Ventimiglia: ‘green attack’ questa notte in pieno centro, la tutela del verde promossa da Albintimilium

L’effetto è davvero sorprendente soprattutto se paragonato alle condizioni in cui versava l’aiuola prima del blitz notturno.

Dopo il fortunato evento di raccolta firme per la realizzazione di una spiaggia accessibile e per l'abbattimento delle barriere architettoniche ecco il nuovo progetto dell'Associazione Albintimilium ispirato dal principio di salvaguardia dell'ambiente: Guerrilla Gardening o come gli stessi membri dell’associazione lo chiamano Green Attack.

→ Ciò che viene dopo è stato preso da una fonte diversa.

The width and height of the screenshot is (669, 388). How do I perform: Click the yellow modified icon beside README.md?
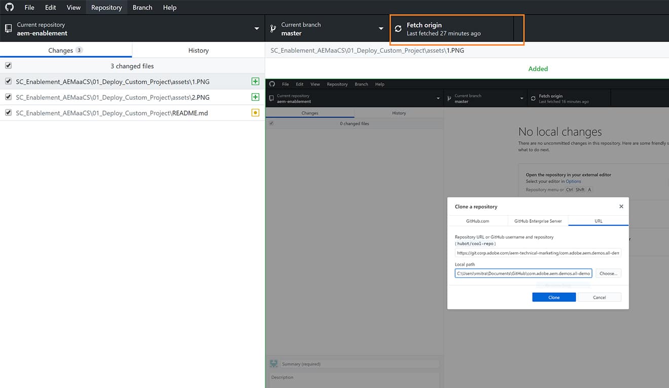pyautogui.click(x=255, y=112)
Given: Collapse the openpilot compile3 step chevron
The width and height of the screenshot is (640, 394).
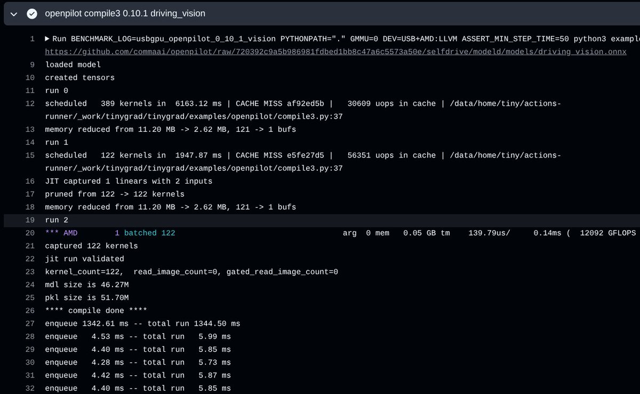Looking at the screenshot, I should point(15,13).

L'intenzione dell'associazione è quella di coinvolgere i concittadini nell'idea che la tutela del verde può avvenire anche con piccole azioni dirette, collettive, dei veri e propri blitz di "rinverdimento" della città (trovate approfondimento del fenomeno, già diffuso a livello nazionale, su www.guerrillagardening.it).

Lo strumento è sempre l'azione piuttosto che il mugugno. Il movente sta nel pensare il quartiere come la propria casa, un piacere da curare e rendere ospitale. Cosi questa notte l’associazione Albintimilium ha deciso di rifare la aiuola vicino allo I.a.t, un progetto studiato nei dettagli e realizzato a costo minimo con materiale di riciclo e piante donate da un cittadino ventimigliese.

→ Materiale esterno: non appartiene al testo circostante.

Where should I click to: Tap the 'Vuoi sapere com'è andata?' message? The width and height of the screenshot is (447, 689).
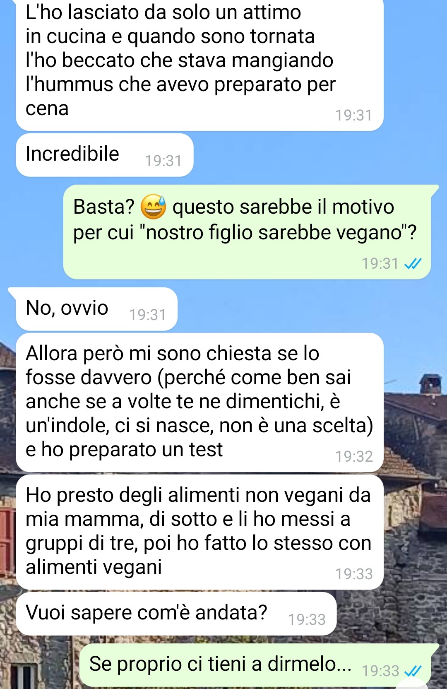176,614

L’effetto è davvero sorprendente soprattutto se paragonato alle condizioni in cui versava l’aiuola prima del blitz notturno: “Fieri del risultato ottenuto – hanno spiegato dall’associazione - pensiamo che il progetto suddetto possa rappresentare un messaggio costruttivo ogni cittadino con un minimo impegno può ridare decoro e lustro al proprio quartiere”.

Questo è solo il primo intervento di una serie – promettono i giovani e volenterosi associati – già a breve è previsto una riqualificazione di una vasta area che coinvolgerà tanti cittadini, in ora diurna, per gli amici a quattro zampe. D’altronde vista l’inerzia delle istituzioni abbiamo tutti due strade. O attendere invano, o adoperarsi e seminare attivismo. Può darsi la seconda strada non porti I frutti sperati, ma saremo fieri di aver tentato quella più difficile e virtuosa”.